Natuna bukan wilayah biasa. Ia adalah gugusan pulau di ujung utara Indonesia. Akses ke sana bukan perkara mudah. Transportasi laut memang tersedia, tapi perjalanannya panjang dan membuat lelah, paling cepat satu hari dua malam, kadang lebih, tergantung cuaca. Harganya memang terjangkau, hanya ratusan ribu. Namun fisik para calon haji, yang rata-rata sudah berusia lanjut, tentu tidak bisa dipaksakan, belum lagi risikonya, jika laut meradang kapal terpaksa terus bersandar di pelabuhan, sebab jika dipaksa seperti bertaruh nyawa.
Alternatif lainnya transportasi udara. Cepat, nyaman, dan aman. Tapi biayanya tidak sedikit lebih dari Rp2 juta sekali jalan, jumlah ini melebihi setengah dari Upah Minimum Kabupaten (UMK) Natuna, dan lebih besar dari gaji pokok honorer Pemkab Natuna. Bimbang, mungkin kata yang cukup menggambarkan situasi ini, JCH tidak tahu harus memilih yang mana. Tapi semua kegalauan itu sirna saat Pemkab Natuna memastikan bahwa seluruh biaya ditanggung mereka.
Namun, satu syarat memang harus dipenuhi, JCH harus berangkat lebih awal yaitu pada Selasa (29/4) karena hanya pada hari itu penerbangan memadai tersedia. Kabar itu mungkin kembali membuat jamaah kembali gundah, karena masa tunggu yang harus mereka tempuh di Kota Industri itu tentu membutuhkan biaya tambahan, seperti tempat tinggal dan konsumsi di sebelum keberangkatan.
Kegalauan segera sirna usai Pemkab Natuna kembali menunjukkan kepedulian. Mereka juga menanggung seluruh biaya penginapan dan konsumsi para jamaah haji selama beberapa hari, hingga mereka resmi masuk asrama haji di awal Mei 2025 ini.
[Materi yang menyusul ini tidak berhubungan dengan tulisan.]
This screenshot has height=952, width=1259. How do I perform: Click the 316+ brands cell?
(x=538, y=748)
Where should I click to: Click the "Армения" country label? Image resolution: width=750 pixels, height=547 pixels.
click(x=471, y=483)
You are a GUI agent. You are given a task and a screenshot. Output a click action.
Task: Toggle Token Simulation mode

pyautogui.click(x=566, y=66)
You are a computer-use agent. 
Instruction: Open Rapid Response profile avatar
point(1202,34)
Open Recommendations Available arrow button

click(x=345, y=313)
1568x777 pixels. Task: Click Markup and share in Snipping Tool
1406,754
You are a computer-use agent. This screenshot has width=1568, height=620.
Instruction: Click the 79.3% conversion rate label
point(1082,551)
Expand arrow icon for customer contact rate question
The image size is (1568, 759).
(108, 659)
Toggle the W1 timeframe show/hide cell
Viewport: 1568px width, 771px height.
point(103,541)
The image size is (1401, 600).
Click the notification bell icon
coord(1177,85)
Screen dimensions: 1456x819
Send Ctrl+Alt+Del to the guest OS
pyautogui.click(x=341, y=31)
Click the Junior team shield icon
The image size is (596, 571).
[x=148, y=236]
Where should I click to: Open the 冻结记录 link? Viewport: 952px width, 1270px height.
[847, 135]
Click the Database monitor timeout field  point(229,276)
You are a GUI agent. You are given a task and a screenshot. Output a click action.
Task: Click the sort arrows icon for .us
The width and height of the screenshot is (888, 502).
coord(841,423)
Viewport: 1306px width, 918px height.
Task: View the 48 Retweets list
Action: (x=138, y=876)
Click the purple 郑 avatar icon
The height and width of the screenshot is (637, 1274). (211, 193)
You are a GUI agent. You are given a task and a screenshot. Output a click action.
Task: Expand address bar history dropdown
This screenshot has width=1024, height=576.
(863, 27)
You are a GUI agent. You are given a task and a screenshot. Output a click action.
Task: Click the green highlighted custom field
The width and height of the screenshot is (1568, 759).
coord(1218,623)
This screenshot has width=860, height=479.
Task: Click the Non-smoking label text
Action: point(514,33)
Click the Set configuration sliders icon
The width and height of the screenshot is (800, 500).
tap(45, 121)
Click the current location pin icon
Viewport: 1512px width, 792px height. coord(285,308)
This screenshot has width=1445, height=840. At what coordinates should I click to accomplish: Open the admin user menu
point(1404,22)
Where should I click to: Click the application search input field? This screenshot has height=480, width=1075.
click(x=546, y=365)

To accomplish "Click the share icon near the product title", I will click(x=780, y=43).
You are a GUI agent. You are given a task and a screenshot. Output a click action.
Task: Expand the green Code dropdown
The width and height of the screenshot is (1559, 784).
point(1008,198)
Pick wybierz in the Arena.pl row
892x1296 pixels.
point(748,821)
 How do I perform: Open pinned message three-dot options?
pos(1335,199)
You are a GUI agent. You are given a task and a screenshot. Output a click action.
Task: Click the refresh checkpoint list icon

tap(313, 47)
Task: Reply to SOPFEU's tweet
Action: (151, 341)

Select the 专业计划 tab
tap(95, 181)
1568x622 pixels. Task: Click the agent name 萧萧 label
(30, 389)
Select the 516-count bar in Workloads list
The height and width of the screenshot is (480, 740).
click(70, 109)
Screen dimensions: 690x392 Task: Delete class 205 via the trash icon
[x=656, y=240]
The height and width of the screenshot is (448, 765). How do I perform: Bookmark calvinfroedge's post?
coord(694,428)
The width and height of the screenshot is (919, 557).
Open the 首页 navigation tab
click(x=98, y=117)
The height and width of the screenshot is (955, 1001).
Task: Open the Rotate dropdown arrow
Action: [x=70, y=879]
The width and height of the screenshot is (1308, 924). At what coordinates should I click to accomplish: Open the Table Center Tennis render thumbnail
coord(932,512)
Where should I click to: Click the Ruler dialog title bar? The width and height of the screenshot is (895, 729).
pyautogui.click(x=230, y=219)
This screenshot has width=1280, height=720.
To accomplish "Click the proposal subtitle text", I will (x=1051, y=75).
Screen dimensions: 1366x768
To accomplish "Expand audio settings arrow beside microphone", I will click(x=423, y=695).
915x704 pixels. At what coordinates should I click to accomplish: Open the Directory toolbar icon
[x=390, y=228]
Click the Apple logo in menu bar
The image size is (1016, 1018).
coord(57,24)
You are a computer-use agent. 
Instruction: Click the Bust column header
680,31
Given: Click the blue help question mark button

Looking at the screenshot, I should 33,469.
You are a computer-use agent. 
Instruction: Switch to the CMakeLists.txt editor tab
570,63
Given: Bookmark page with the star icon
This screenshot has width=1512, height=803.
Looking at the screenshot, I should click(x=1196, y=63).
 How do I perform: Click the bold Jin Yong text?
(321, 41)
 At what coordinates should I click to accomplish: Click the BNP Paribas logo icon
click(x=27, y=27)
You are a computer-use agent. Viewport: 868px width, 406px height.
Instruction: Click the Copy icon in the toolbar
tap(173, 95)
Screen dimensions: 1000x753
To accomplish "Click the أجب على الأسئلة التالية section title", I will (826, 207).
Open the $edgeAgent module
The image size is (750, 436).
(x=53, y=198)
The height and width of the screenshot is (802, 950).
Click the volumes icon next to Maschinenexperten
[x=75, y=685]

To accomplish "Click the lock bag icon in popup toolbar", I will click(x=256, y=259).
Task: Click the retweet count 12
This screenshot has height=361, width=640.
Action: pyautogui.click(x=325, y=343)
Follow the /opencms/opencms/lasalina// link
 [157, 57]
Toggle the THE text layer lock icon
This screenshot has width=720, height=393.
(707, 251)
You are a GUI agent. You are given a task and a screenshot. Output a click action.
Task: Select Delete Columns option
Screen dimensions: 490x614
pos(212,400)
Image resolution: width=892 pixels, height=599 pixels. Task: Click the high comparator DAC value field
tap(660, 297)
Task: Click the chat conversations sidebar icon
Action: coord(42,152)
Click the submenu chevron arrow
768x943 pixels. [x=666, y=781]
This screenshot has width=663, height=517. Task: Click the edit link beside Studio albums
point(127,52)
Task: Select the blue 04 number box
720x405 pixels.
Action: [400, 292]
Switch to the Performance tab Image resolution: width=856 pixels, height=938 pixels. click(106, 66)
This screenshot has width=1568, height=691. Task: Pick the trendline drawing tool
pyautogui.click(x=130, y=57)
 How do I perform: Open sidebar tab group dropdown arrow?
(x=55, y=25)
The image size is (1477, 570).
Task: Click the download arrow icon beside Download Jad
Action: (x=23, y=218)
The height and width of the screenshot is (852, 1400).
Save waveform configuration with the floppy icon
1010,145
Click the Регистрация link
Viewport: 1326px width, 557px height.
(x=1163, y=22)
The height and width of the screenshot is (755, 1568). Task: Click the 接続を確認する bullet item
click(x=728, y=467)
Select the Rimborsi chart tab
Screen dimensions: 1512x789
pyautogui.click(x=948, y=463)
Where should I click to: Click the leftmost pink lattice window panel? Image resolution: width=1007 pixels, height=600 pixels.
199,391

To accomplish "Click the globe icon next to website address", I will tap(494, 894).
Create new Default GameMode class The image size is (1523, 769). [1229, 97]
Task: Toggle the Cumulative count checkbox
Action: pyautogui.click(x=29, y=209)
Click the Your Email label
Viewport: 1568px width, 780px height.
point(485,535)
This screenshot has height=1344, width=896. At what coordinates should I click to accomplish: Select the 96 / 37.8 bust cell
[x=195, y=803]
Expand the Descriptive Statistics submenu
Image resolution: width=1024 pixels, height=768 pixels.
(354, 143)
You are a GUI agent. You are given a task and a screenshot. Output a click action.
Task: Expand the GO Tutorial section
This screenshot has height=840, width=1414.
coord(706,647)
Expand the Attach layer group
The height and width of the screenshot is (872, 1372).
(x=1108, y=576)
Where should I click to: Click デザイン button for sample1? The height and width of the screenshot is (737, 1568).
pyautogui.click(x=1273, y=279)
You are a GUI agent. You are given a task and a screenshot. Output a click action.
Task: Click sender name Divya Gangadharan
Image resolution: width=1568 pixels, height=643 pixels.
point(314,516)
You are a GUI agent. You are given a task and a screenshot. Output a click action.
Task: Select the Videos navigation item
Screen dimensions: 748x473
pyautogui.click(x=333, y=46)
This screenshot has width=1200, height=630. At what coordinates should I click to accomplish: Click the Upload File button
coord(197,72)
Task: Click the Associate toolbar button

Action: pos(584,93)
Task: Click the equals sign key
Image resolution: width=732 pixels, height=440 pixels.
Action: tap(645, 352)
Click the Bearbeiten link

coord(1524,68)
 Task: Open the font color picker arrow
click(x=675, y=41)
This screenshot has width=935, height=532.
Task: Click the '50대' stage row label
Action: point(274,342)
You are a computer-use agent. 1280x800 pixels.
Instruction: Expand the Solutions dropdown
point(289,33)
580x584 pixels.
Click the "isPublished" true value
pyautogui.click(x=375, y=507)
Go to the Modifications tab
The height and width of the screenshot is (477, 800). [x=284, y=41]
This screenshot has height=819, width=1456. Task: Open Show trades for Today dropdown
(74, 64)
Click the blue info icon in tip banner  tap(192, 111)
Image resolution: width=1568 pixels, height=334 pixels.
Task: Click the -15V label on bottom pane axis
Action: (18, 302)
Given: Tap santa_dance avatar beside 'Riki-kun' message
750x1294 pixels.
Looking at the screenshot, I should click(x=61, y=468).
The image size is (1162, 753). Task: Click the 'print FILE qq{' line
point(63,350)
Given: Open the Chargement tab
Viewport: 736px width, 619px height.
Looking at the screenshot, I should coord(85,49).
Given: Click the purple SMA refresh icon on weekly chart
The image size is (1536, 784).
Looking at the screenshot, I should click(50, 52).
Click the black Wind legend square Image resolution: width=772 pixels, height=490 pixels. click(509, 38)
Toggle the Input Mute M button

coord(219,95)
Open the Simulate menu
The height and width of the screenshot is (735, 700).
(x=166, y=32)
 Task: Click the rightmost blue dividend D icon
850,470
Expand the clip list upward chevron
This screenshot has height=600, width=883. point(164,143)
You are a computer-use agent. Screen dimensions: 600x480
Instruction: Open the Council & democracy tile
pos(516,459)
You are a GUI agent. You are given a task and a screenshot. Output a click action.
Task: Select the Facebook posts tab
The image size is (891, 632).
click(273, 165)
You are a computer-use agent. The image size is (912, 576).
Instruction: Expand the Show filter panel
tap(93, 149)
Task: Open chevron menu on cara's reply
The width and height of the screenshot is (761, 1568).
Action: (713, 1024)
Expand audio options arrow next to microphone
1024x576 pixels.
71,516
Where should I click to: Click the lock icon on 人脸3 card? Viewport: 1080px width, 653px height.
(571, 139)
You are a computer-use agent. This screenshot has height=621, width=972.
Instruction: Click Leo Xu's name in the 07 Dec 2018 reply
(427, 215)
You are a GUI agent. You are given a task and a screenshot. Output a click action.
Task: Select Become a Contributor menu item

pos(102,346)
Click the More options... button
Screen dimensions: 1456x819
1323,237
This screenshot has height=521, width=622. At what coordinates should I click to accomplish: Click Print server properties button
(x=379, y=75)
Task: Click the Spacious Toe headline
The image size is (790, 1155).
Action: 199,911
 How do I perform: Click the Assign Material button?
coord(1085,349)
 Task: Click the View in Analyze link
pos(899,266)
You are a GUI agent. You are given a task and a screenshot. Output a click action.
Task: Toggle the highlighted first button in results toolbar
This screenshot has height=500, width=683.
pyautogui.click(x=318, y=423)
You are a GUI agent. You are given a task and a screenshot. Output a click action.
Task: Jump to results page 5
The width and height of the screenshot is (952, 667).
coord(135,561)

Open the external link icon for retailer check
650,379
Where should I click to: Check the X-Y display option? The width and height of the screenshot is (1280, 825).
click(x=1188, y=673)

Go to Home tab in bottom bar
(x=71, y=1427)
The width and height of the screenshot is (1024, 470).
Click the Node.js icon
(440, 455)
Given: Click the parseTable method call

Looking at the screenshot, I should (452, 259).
Bantuan yang mungkin terlihat kecil bagi sebagian orang, namun bagi para calon jamaah haji, bantuan tersebut menjadi sebuah jembatan yang mengantarkan mereka menuju Baitullah.
Bantuan juga sebenarnya telah diberikan Pemerintah Pusat dengan mensubsidi biaya Penyelengaraan Ibadah Haji (BPIH) dari di atas Rp80 juta menjadi kurang lebih Rp55 juta, dengan demikian sekitar Rp33 juta untuk per orang pemerintah tanggung.
Tidak berhenti di situ, Pemerintah Pusat melalui Kementerian Kesehatan Republik Indonesia menanggung biaya vaksin polio dan meningitis untuk jamaah yang wajib diberikan sebelum berangkat ke Tanah Suci.
Vaksin ini disuntikkan langsung oleh petugas Kesehatan dari Dinas Kesehatan Kabupaten Natuna usai vaksin yang dikirim kementerian tiba di ujung Utara, dengan tujuan menjaga kesehatan para jamaah.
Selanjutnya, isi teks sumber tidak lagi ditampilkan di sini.